++++ Input records
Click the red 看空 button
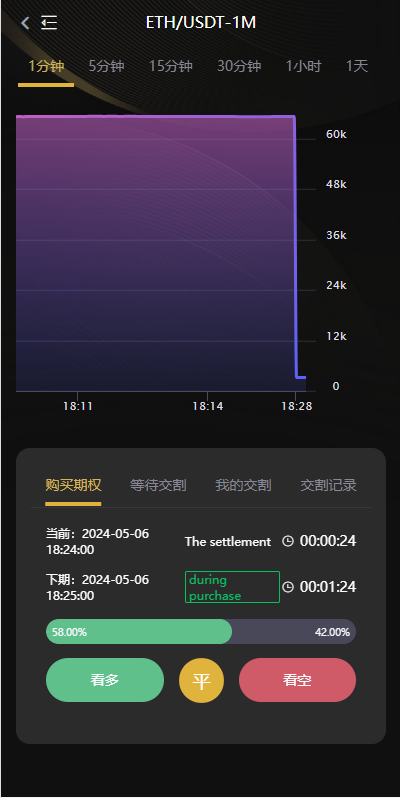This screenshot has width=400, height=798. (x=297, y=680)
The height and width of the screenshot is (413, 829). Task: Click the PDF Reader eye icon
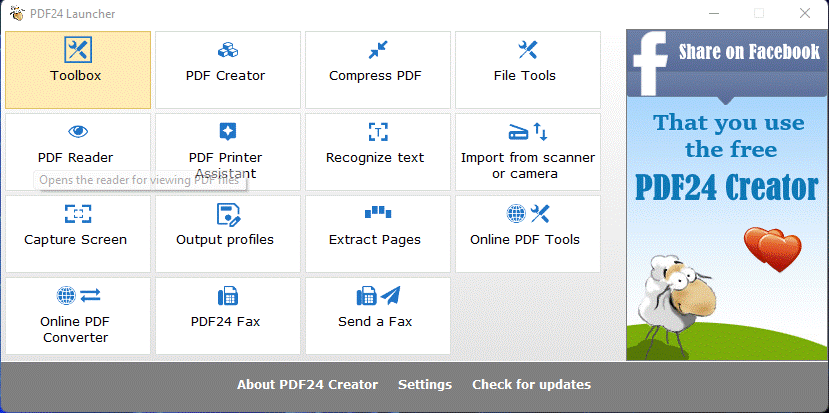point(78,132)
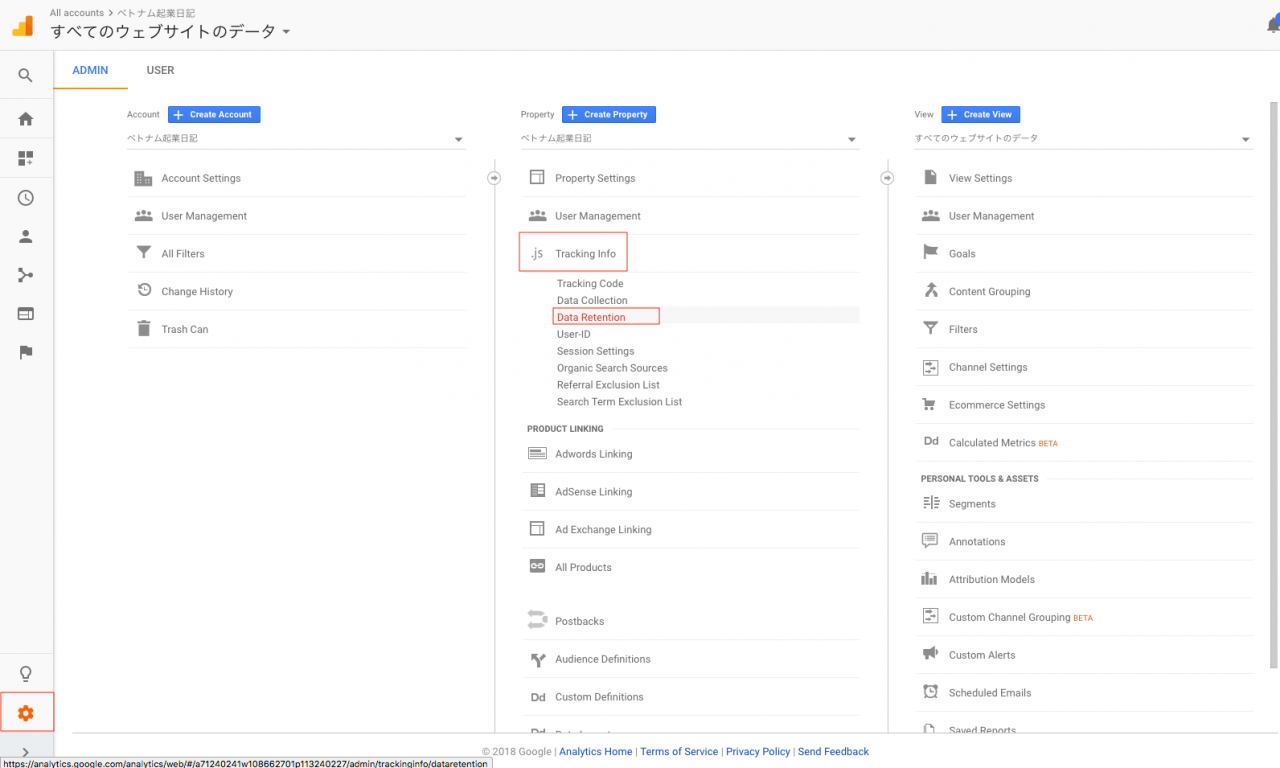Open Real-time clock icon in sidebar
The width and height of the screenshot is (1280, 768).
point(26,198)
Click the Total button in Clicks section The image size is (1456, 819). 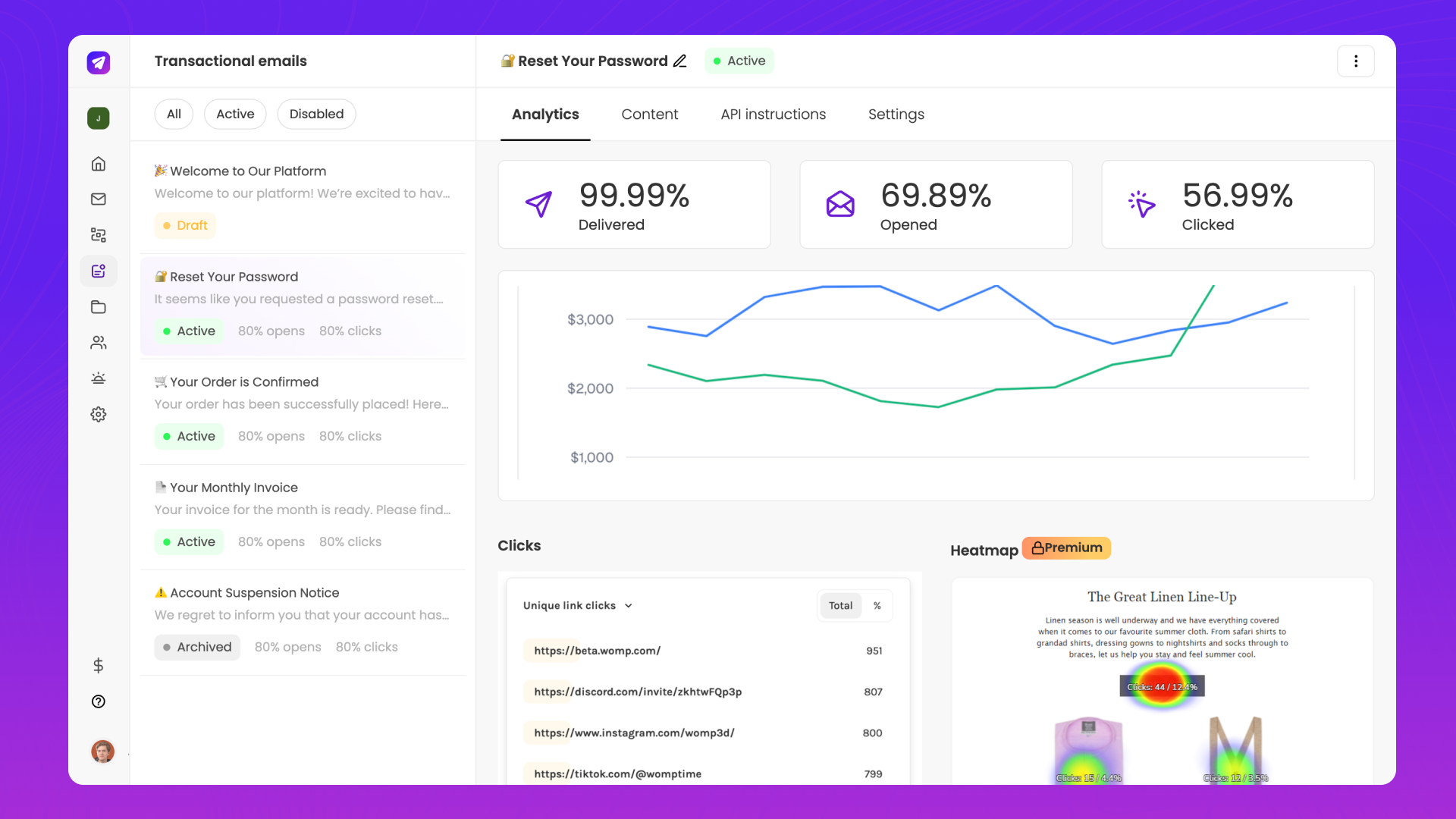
++++++++
* Exercise brief
Output the listing above in full and exactly, with pictures excluded.

* Output of the exercise
Click the red 看空 button
This screenshot has width=400, height=798. (x=297, y=680)
The height and width of the screenshot is (413, 829). Task: Click the PDF Reader eye icon
point(78,132)
Open Real-time clock icon in sidebar
The width and height of the screenshot is (1280, 768).
point(26,198)
Click the Total button in Clicks section The image size is (1456, 819). 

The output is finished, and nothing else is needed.